__DOCUMENT TEXT__
Tesla shares soar after Elon Musk says he's sold 'enough stock'

Tesla shares were up 7.4 percent at $1,008.30 on Wednesday.
Tesla shares were up 7.4 percent at $1,008.30 on Wednesday. Photo credit: Getty Images.

Tesla Inc shares surged 7 percent on Wednesday after Chief Executive Elon Musk said in an interview he has sold "enough stock" following several weeks of share sales by the billionaire.

Musk, who moved the company's headquarters from California to Texas earlier this month, in an interview published on Tuesday also criticized California for "overtaxation" and "overregulation."

Tesla shares, which had hovered near record highs, lost about a quarter of their value after Musk said on Nov. 6 he would sell 10 percent of his stake if Twitter users agreed.

Tesla shares were up 7.4 percent at $1,008.30 on Wednesday.

On Tuesday, Musk sold another 934,091 shares, bringing the total number of shares he has offloaded to 13.8 million - shy of the 17 million or so shares he was expected to sell.

"I sold enough stock to get to around 10 percent plus the option exercise stuff and I tried to be extremely literal here," he said in the interview on Tuesday with conservative satirical website Babylon Bee.

Asked whether he sold the stock because of the Twitter poll, he said on Tuesday he needed to exercise stock options that are expiring next year "no matter what." He added he sold additional "incremental stock" to get near 10 percent.

Out of the 13.8 million shares sold, 8.4 million were sold to pay taxes related to his options exercise, according to Tesla's securities filings.

__RAW DATA__
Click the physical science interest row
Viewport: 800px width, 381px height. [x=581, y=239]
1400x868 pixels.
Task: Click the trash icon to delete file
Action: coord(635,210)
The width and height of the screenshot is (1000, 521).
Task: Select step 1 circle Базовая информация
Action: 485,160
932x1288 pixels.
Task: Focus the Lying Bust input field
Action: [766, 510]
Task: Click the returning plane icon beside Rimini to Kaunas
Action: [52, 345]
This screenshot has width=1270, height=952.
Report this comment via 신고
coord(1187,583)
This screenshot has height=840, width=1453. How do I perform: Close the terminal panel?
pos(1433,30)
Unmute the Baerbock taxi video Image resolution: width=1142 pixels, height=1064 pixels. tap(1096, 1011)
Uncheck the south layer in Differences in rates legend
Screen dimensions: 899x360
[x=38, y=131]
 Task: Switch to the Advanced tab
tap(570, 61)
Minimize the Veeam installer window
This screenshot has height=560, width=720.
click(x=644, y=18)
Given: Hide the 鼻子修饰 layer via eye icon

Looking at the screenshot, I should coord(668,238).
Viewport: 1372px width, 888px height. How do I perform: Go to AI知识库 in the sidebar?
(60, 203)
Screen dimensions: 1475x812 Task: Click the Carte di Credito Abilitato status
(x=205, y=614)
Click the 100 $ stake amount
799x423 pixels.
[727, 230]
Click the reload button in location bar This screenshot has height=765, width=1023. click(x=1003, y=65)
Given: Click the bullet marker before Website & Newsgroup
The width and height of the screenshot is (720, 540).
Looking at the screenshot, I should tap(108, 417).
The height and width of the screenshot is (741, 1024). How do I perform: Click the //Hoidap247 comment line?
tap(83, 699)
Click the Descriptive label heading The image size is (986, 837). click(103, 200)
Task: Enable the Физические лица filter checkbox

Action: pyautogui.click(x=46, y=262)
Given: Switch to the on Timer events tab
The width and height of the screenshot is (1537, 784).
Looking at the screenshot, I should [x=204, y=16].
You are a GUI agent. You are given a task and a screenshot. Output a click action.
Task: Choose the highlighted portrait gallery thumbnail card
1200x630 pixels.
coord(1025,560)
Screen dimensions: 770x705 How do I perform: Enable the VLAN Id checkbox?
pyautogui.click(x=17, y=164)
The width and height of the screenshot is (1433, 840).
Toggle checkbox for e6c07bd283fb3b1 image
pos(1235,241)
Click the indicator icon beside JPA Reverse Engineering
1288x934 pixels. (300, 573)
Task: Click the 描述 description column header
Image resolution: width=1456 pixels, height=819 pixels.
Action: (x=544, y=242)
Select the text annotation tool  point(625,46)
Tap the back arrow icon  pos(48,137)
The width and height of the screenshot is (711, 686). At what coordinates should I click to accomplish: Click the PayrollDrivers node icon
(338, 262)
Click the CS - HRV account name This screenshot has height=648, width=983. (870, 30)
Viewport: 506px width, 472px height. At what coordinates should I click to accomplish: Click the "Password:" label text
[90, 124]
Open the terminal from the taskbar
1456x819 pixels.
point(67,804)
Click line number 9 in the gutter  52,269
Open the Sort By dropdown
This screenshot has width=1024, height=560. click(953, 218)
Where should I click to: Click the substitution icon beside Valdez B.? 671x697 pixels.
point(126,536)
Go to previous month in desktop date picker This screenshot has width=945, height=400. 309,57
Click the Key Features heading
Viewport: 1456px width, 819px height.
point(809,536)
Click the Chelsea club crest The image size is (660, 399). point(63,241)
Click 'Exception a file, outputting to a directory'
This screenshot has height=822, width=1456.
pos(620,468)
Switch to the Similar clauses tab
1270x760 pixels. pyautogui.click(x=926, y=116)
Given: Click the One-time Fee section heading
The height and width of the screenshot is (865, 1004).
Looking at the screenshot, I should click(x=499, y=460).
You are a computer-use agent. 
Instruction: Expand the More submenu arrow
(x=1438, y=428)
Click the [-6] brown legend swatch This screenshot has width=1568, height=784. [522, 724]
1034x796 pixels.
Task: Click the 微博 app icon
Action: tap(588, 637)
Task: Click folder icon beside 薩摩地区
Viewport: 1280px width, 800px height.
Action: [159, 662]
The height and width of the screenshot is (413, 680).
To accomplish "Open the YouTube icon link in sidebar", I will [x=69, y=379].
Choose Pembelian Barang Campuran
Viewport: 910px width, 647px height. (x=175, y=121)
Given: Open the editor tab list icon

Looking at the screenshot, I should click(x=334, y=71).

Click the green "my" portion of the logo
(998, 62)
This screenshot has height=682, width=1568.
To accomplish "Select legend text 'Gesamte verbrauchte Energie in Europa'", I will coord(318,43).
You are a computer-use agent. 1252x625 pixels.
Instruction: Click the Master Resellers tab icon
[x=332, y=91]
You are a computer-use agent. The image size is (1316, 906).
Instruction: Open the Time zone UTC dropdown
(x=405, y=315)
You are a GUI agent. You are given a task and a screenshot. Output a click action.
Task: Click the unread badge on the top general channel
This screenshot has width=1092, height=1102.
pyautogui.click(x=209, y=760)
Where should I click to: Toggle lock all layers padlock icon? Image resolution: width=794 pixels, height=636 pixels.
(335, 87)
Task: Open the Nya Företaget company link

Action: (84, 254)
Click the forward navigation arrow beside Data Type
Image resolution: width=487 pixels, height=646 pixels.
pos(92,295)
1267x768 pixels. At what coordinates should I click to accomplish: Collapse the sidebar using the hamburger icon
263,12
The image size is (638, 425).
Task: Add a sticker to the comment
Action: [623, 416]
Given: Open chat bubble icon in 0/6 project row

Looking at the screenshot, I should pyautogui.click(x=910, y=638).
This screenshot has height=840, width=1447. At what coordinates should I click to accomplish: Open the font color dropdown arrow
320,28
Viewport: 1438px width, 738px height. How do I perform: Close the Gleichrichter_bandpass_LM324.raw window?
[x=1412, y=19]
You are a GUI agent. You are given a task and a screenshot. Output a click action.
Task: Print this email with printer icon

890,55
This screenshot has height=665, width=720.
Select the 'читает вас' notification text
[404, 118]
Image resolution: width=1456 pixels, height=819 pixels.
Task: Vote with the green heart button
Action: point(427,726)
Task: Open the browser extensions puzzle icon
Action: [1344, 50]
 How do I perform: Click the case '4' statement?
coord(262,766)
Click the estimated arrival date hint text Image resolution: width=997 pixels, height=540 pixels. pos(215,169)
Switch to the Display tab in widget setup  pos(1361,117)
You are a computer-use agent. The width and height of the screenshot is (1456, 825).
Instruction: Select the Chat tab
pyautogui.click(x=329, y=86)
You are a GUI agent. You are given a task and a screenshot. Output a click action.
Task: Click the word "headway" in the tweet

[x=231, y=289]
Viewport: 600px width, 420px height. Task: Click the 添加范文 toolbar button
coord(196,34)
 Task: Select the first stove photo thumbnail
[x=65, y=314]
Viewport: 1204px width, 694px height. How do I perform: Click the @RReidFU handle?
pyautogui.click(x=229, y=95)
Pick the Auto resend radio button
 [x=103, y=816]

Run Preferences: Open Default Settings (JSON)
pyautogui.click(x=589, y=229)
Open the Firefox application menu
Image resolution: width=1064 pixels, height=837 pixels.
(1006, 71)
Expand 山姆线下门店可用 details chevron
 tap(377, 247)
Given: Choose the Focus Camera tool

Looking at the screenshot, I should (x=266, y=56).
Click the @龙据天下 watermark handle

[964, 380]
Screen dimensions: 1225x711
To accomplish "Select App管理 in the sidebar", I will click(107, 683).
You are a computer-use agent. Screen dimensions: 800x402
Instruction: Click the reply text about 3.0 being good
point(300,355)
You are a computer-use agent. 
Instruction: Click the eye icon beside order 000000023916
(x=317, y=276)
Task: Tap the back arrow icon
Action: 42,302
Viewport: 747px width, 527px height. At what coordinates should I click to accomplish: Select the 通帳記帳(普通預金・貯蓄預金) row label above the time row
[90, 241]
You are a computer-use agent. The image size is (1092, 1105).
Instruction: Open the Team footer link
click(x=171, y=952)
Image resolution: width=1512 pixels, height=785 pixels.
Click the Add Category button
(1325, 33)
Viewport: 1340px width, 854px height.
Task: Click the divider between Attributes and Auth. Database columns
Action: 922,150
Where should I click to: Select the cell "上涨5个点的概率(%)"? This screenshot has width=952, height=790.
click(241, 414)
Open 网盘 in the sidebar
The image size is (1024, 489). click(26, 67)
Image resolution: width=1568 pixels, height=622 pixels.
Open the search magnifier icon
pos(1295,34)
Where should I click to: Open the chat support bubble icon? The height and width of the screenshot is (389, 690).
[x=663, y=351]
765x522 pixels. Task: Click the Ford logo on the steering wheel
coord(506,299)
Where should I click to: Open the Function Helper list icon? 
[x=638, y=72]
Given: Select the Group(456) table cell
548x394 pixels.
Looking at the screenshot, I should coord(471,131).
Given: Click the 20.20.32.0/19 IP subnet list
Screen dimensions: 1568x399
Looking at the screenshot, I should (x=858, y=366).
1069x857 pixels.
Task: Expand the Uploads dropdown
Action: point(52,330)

__COMPLETE THE FOLLOWING__
A – In the Tesla article, shorten the paragraph that begins "On Tuesday, Musk sold another" while keeping its main facts.
B – Quote the listing lines verbatim, covering the stretch from the line containing "Click the reload" through the line containing "This screenshot has width=1024, height=560.".

__ANSWERS FOR THE EXERCISE__
A – On Tuesday, Musk sold 934,091 more shares, raising his total sold to 13.8 million, short of the roughly 17 million he was expected to sell.

B –
Click the reload button in location bar This screenshot has height=765, width=1023. click(x=1003, y=65)
Given: Click the bullet marker before Website & Newsgroup
The width and height of the screenshot is (720, 540).
Looking at the screenshot, I should tap(108, 417).
The height and width of the screenshot is (741, 1024). How do I perform: Click the //Hoidap247 comment line?
tap(83, 699)
Click the Descriptive label heading The image size is (986, 837). click(103, 200)
Task: Enable the Физические лица filter checkbox

Action: pyautogui.click(x=46, y=262)
Given: Switch to the on Timer events tab
The width and height of the screenshot is (1537, 784).
Looking at the screenshot, I should [x=204, y=16].
You are a GUI agent. You are given a task and a screenshot. Output a click action.
Task: Choose the highlighted portrait gallery thumbnail card
1200x630 pixels.
coord(1025,560)
Screen dimensions: 770x705 How do I perform: Enable the VLAN Id checkbox?
pyautogui.click(x=17, y=164)
The width and height of the screenshot is (1433, 840).
Toggle checkbox for e6c07bd283fb3b1 image
pos(1235,241)
Click the indicator icon beside JPA Reverse Engineering
1288x934 pixels. (300, 573)
Task: Click the 描述 description column header
Image resolution: width=1456 pixels, height=819 pixels.
Action: (x=544, y=242)
Select the text annotation tool  point(625,46)
Tap the back arrow icon  pos(48,137)
The width and height of the screenshot is (711, 686). At what coordinates should I click to accomplish: Click the PayrollDrivers node icon
(338, 262)
Click the CS - HRV account name This screenshot has height=648, width=983. (870, 30)
Viewport: 506px width, 472px height. At what coordinates should I click to accomplish: Click the "Password:" label text
[90, 124]
Open the terminal from the taskbar
1456x819 pixels.
point(67,804)
Click line number 9 in the gutter  52,269
Open the Sort By dropdown
This screenshot has width=1024, height=560. click(953, 218)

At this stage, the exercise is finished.